Department of Environmental Engineering,
Sri Jayachamarajendra College of Engineering, Mysore-570 006, Karnataka, India
Phone: 0821-410693
E-mail: twitterin@yahoo.co.uk
Stormwater drains are designed mainly to control the quantity,
quality of runoff, resulting from storm events. Stormwater drains are also
designed for erosion control, boosting of
natural ground water table,
prevention of eutrophcation and safeguarding other aquatic bodies's life,
enrichment of fresh water resources, maintenance of hygiene and aesthetic
appeal of the lake.
In order to achieve the above goals ,a detailed study of the existing
stormwater drains leading to kukkkarahalli lake was carried out and it was
found that 3 out of the 4 drains required redesigning. The catchment area
was divided into 3 subcatchements, district A, district B and district C
having an area of 37.5 ha, 75 ha and 75 ha respectively. The peak
discharge was found to be 8.43 cum,16.87cum and 16.87cum respectively.

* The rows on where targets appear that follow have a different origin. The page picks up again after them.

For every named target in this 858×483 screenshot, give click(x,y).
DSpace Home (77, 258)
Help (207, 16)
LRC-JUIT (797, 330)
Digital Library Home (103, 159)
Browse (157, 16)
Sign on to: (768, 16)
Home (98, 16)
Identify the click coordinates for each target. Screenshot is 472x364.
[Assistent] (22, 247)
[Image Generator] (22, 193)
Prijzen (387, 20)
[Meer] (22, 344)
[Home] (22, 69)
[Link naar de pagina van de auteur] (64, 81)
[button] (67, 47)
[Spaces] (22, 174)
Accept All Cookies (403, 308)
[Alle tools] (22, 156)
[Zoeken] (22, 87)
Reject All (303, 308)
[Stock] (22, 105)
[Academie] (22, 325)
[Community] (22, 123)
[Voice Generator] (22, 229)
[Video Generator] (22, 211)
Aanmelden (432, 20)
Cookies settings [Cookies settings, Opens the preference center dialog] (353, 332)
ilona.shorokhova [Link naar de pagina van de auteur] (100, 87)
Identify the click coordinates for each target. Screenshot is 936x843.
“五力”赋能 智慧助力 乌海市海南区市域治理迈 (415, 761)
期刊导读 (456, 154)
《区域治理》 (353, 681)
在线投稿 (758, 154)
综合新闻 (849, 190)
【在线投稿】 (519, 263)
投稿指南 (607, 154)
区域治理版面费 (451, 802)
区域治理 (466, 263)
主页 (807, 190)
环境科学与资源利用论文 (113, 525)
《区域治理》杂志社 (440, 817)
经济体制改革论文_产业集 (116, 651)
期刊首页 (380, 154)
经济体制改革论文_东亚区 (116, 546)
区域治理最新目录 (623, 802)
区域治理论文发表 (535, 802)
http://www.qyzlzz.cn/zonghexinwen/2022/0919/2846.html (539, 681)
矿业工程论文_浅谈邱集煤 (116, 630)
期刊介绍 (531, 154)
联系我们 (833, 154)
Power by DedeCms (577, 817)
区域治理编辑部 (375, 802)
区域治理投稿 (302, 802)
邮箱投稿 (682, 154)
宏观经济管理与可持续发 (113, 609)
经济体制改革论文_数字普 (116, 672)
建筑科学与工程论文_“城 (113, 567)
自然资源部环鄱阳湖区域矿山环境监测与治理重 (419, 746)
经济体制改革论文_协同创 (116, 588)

The depth of flow was calculated and was found that all the drains A, B and
C had sufficient depth to carry the discharge, whereas drain D was short by
0.82 m. Hence redesigning is done to increase the total depth of the drain.
Next, it was observed that the actual shape of the drain was not maintained
due to erosion. It was found that drain A was compeletely distorted for about
a length of 315 m, and drain B had lost its shape at different chainages.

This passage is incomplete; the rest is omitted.